KM3 appears to represent a more “micro-pellet” bentonite and this has had an impact on the shearing of the clay. In the pellet zone, anatomising shear plane networks are produced and this may prevent shear displacement to some degree. Certainly, “normal” shearing reappears at depth in KM3 in homogenous bentonite beneath the pellet zone.
Although the timescales of loading are not precisely known, it is assumed that the KM area has been above sea-level for <0.5 Ma and that, in that time, there has been (terrestrial) erosion of some ca. 25 m of overburden. As such, the loads are greater and the timescales longer than are of concern for a repository, but the KM bentonites show no significant deviation from “normal” natural bentonites. Indeed, as shown in Table 4 and Table 5, the physical parameters of the KM bentonites are, aside from smectite contents which are lower than some repository bentonites, not dissimilar to those of industrial bentonites.
The Atterberg Limits (Table 4) define the ranges in moisture content that a bentonite will behave as a solid, plastic and liquid. The Liquid Limit (LL) of a bentonite is defined as the moisture content above which the material behaves as a liquid, and the Plastic Limit (PL) is the moisture content above which the bentonite behaves plastically. The numerical difference between the Liquid Limit and Plastic Limit is termed the Plasticity Index (PI)see discussion in [65].

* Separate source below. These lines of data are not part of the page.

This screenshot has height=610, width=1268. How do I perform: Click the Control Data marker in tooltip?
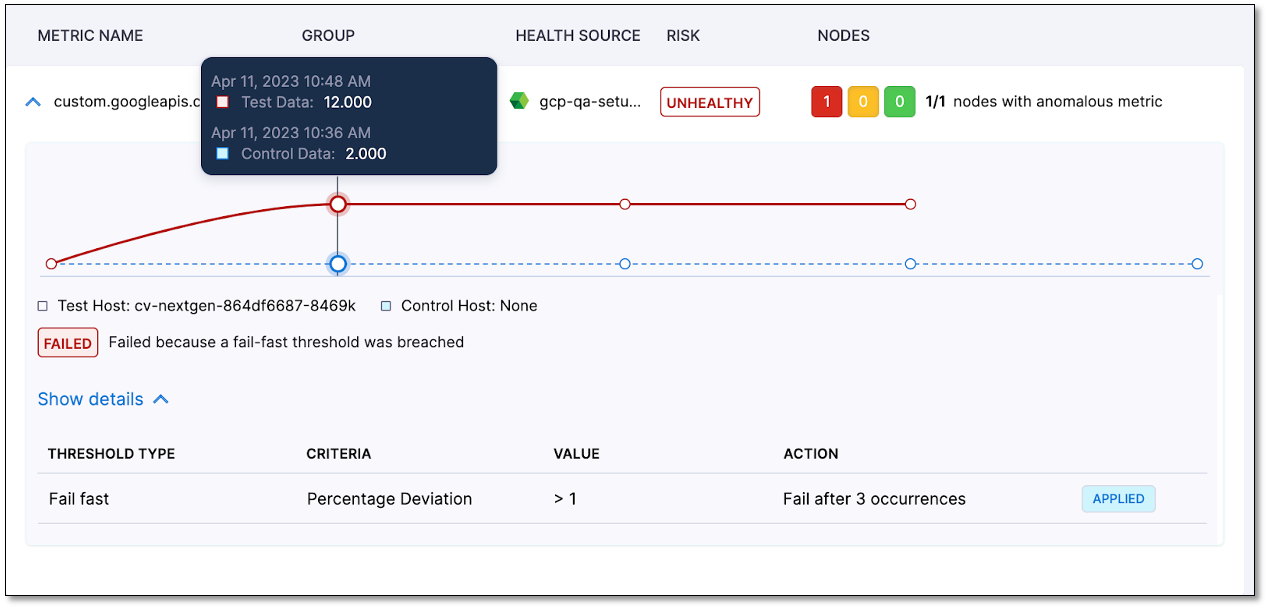tap(222, 153)
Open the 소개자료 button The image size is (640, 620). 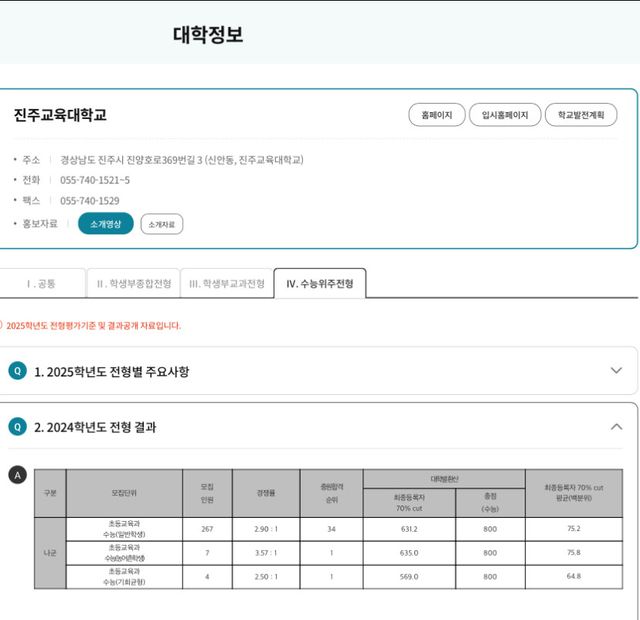point(161,224)
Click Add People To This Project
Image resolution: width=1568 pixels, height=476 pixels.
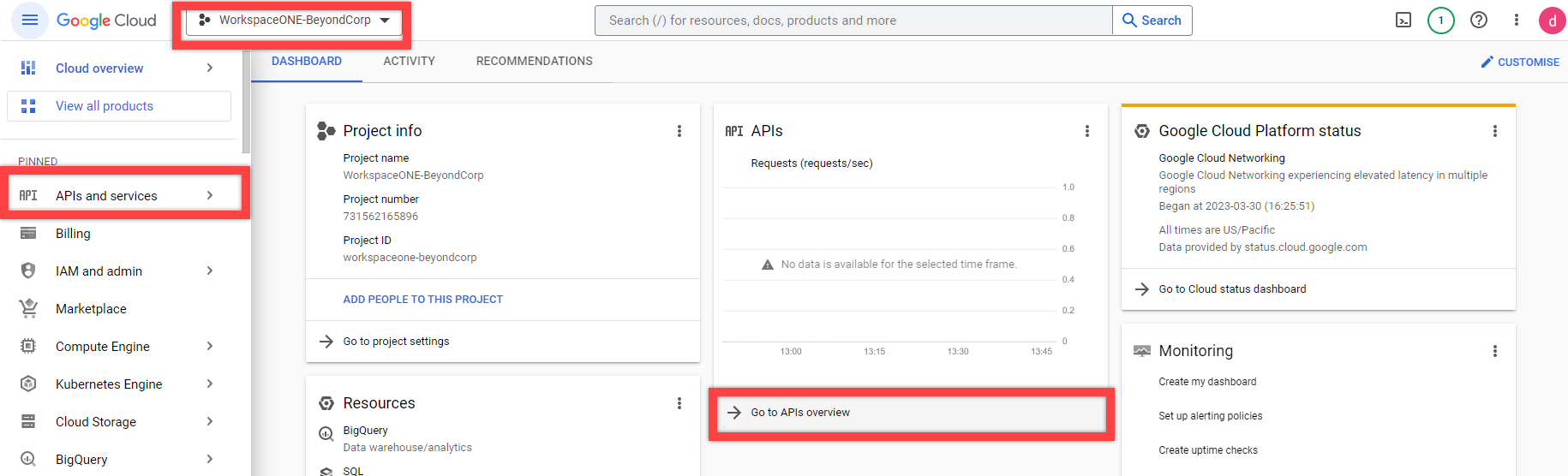point(422,300)
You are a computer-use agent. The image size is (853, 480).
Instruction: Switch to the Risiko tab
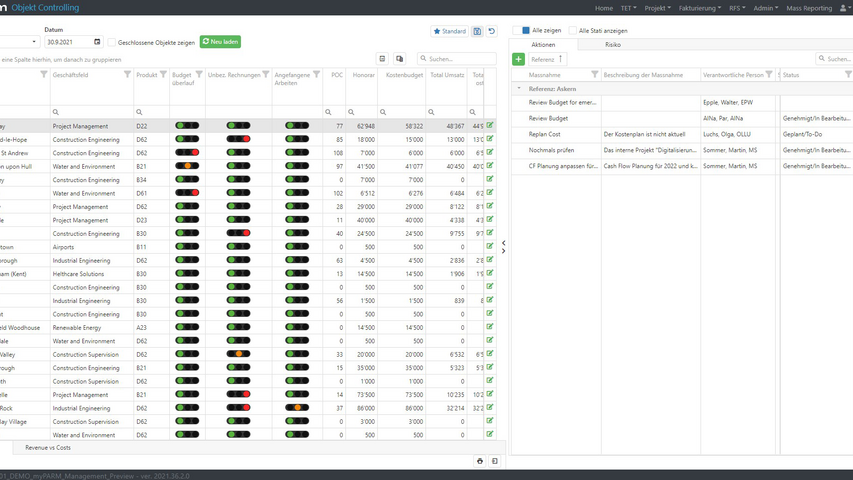[612, 45]
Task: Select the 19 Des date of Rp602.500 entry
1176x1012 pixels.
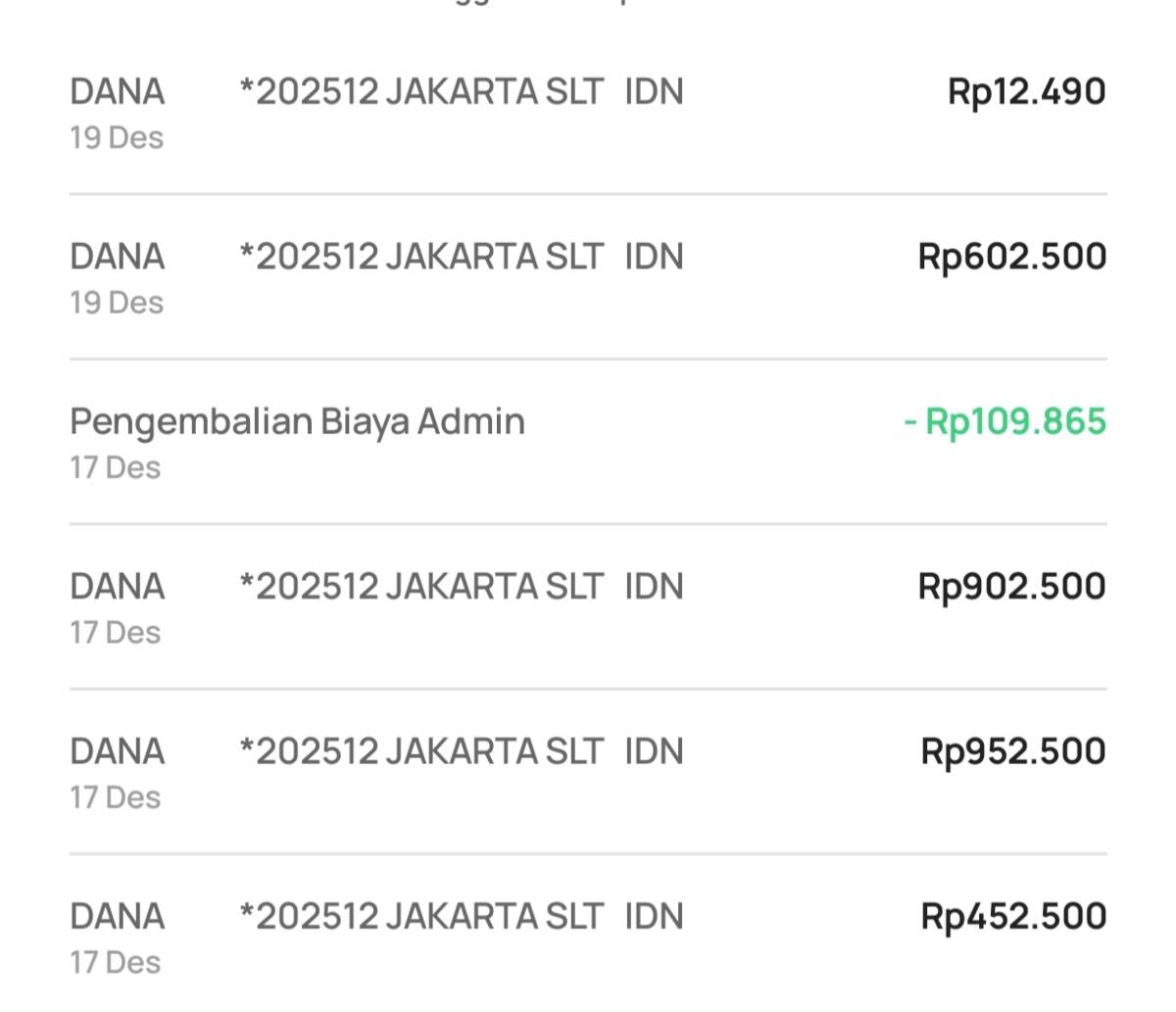Action: 117,303
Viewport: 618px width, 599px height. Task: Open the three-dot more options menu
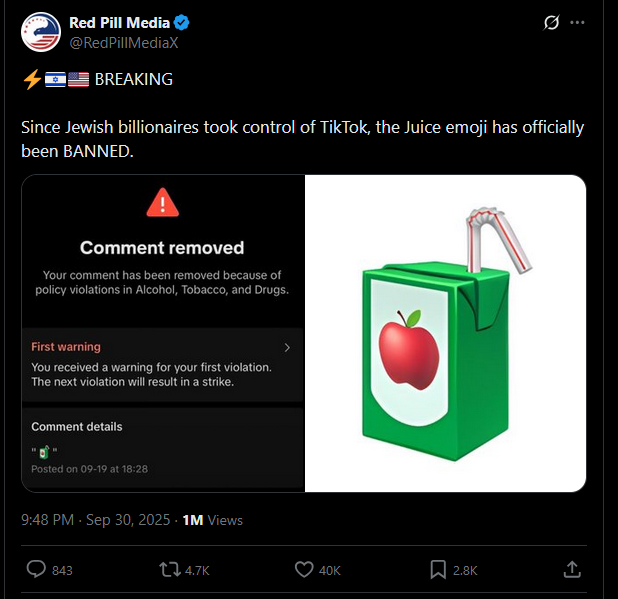[577, 22]
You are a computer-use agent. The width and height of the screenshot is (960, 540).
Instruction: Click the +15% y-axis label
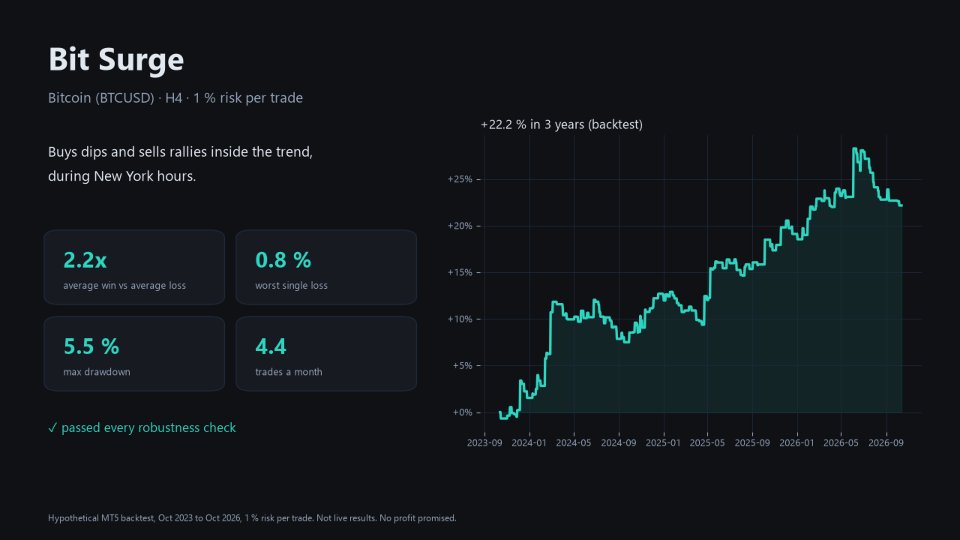tap(460, 272)
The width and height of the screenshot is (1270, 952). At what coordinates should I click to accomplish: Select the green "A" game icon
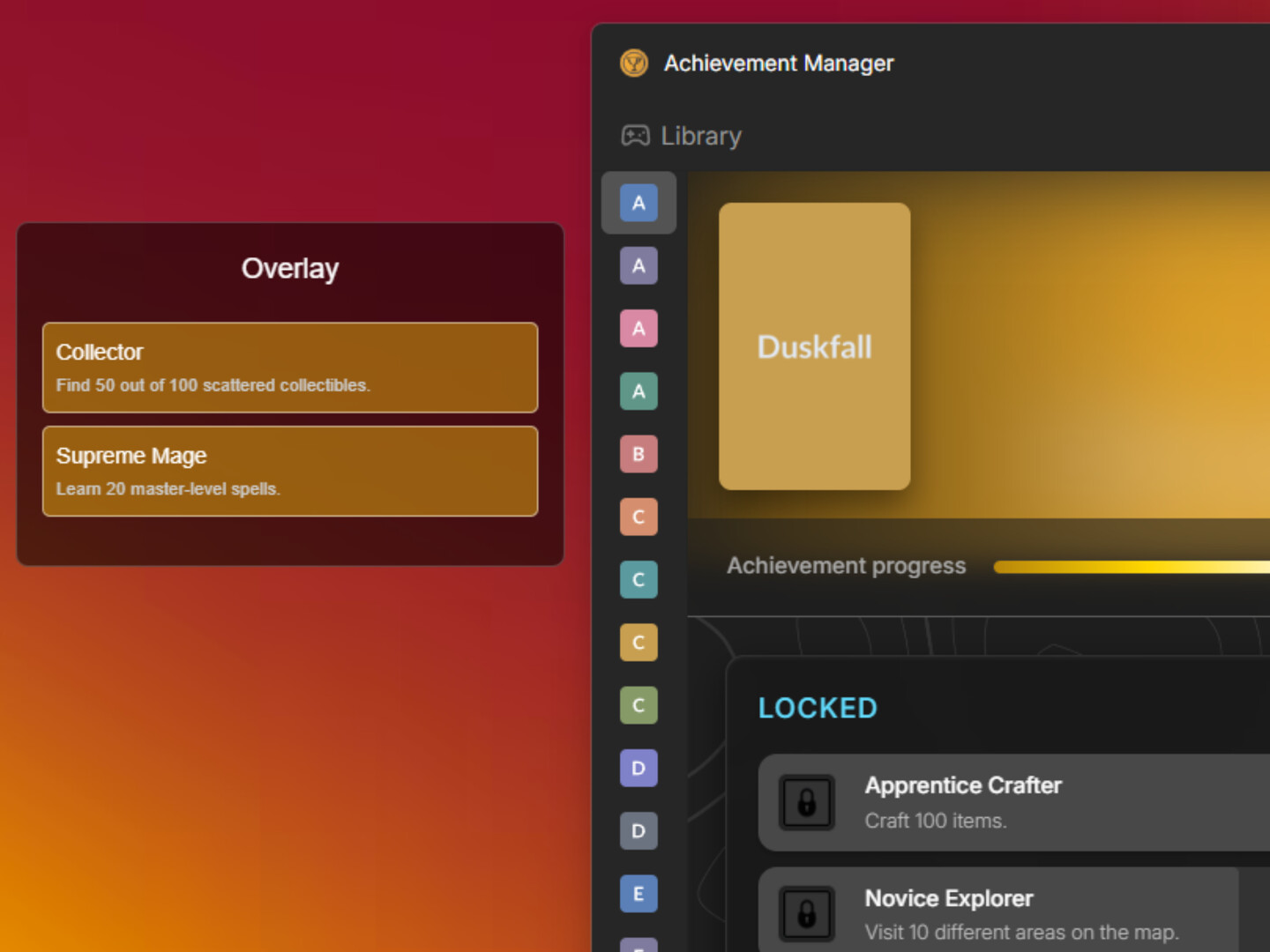[638, 390]
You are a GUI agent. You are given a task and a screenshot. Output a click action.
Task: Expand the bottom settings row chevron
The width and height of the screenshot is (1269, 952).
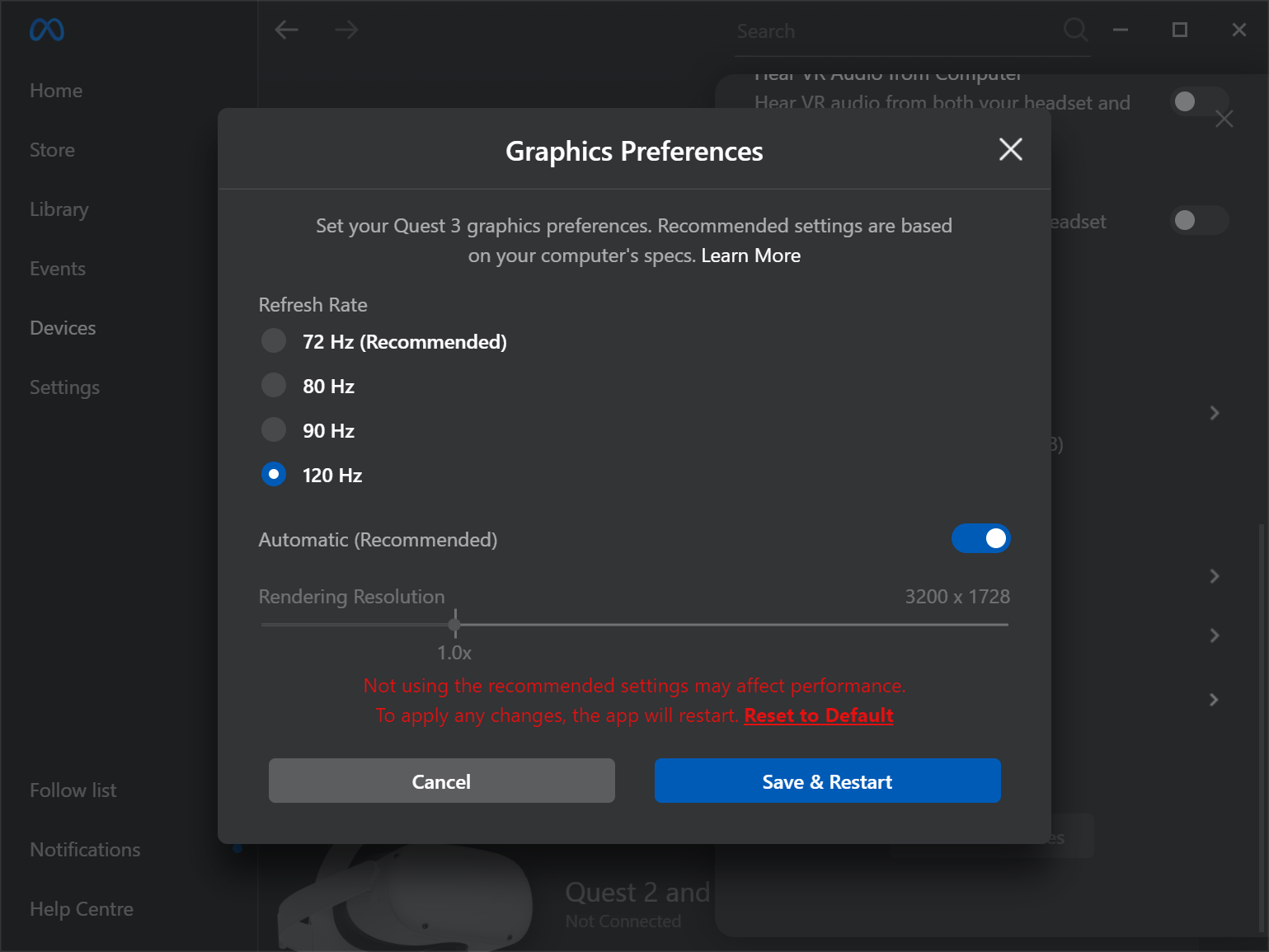pyautogui.click(x=1214, y=700)
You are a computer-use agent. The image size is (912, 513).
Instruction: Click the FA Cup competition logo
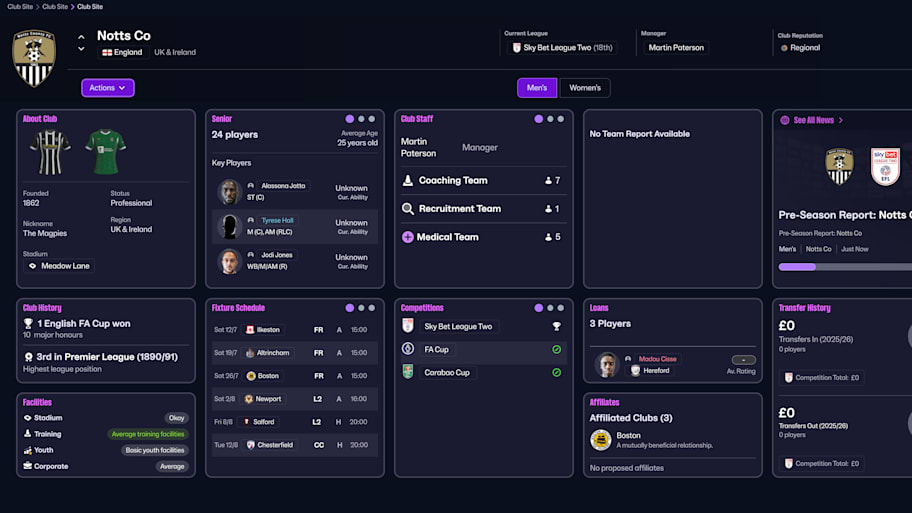(x=408, y=349)
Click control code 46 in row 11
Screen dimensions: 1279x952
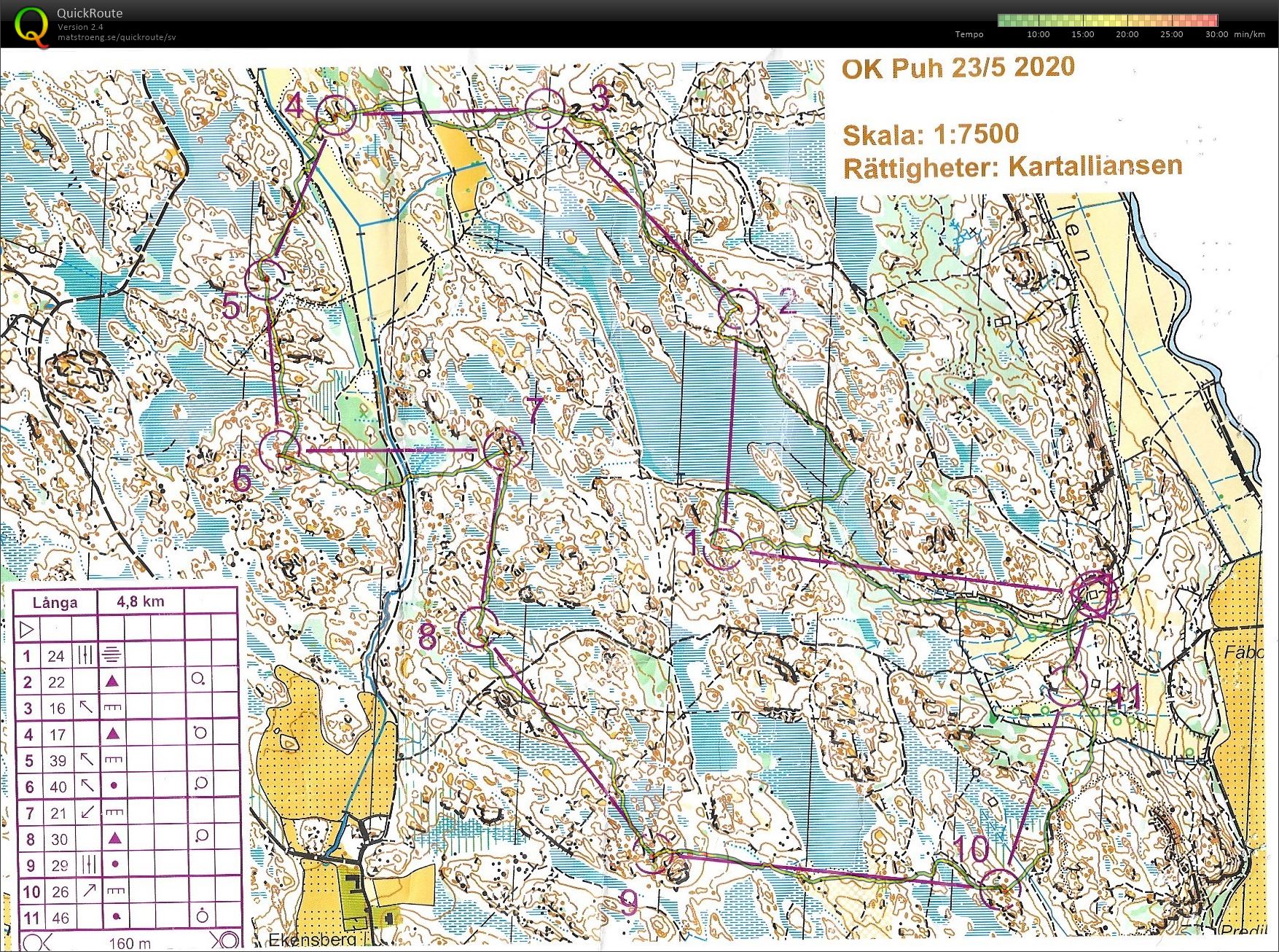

Of particular interest is the fact that the PL values are similar for all examples shown in Table 4 (with the KM bentonites being a little lower). For the KM samples, these values, when taken together with the Unconsolidated Undrained (UU) Triaxial Tests (carried out to obtain values of the cohesion and angle of shearing resistance, φo) data in Table 3, indicate that the natural bentonites lie in a region where shear could readily occur (see, for example [66,67]). Whilst the PL values for the industrial bentonites at emplacement in a repository lie in the same zone, Börgesson, L. et al. [7] note that a sufficiently high swelling pressure should counteract this tendency. Their calculations for a SF repository design suggest that it is highly unlikely that such shear displacement will be an issue at the planned emplacement densities and full saturation (density at water saturation of between 1500 and 2000 kg·m−3 with associated swelling pressures of 0.08–7 MPa). More recent work [68,69] support the earlier results, but it should be noted that the studied shear values apply to “very high rates corresponding to the rates expected at a rock shear.” [68] and so are not directly applicable to the situation expected in a repository for cementitious wastes.
As the final design for a cementitious waste repository which envisages a bentonite buffer around massive waste containers is yet to be finalised, the possibility of shear movement of the bentonite under load remains a process of interest. While various container designs exist, most are not designed to withstand the high external forces developed with fully saturated, high density bentonites. For example, Sakamoto, H. et al. [70] proposed a concrete canister which addressed the following design criteria:
  • mechanical integrity and confinement of radioactivity in case of a drop accident during the interim storage phase
  • degradation of concrete due to carbonation or ground water access
  • confinement of radioactivity in the post closure phase
  • performance in case of gas generation inside containers
  • available experience with container type and materials
  • costs
but did not touch on external confining pressures. Similarly, [63] noted that it is expected that the waste containers for the existing designs of shielded waste package will provide the waste package with adequate:
  • mechanical strength to:
    -
    withstand stacking forces
    -
    resist damage due to pressurisation by internally generated gases
    -
    ensure that the specified impact accident performance can be achieved
    -
    withstand other loads that may occur during the long-term management of the waste package, as required by the generic Environmental Safety Case
  • radiation shielding to ensure that the external dose rate is minimised and that the limits specified for transport are not exceeded
  • thermal properties to ensure that the required fire accident performance and other requirements for the thermal performance of the waste package will be achieved
  • resistance to degradation to ensure the overall integrity of the waste container is maintained for an adequate period.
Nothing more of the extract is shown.